- The income delta between college grads and non-college grads has increased from 40% to over 80% in the last three decades.
- If one calculates a return on investment for a college education, it is 15%, higher than stocks, and certainly higher than current real-estate.
Unfortunately, he completely glosses over the problem of cost. He writes:
"First, many colleges are not very expensive, once financial aid is taken into account. Average net tuition and fees at public four-year colleges this past year were only about $2,000 (though Congress may soon cut federal financial aid)."
As if the eminent cutting of federal financial aid can be reduced to a parenthetical! The reality is that college prices have increased over 130% since 1988 while median family incomes have remained stagnant.
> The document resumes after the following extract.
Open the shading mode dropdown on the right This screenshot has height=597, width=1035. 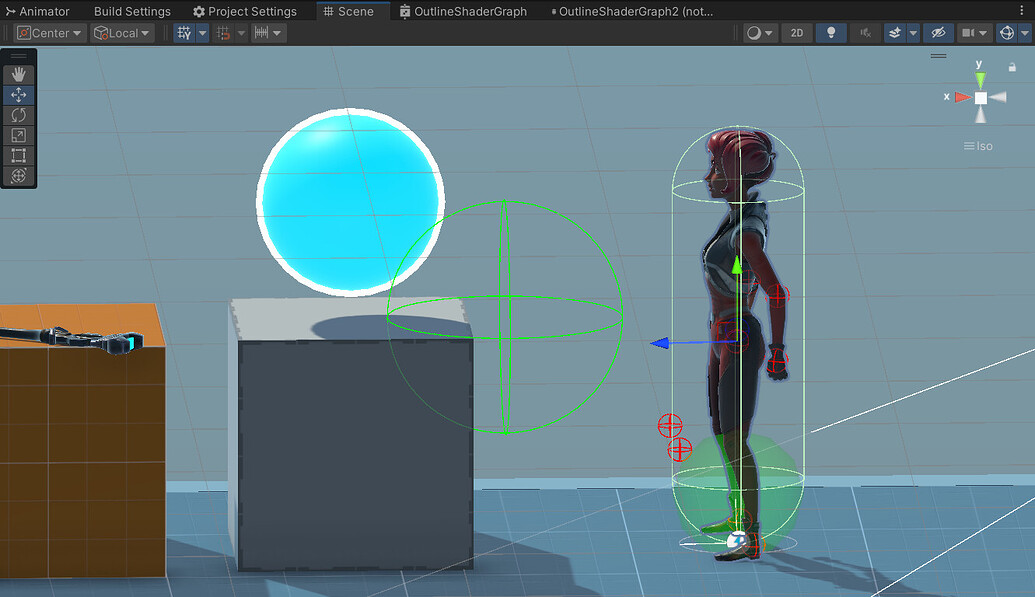point(757,32)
This situation makes college possible only through the amassing of large amounts of student debt. Indeed, for the first time in this country, student loan debt has surpassed credit card debt. Taking on this kind of debt in this lackluster economy is problematic. Furthermore unlike mortgages, student loan debt does not go away with bankruptcy, loading some thinkers to forecast education as the next bubble.
Leonhardt also unhelpfully compares the arguments against universal college education to the arguments against universal high school education from over half a century ago. This would be fine if we were in the position to make four years of university education part of public education. However, calling for all families to take on this debt seems irresponsible and elitist.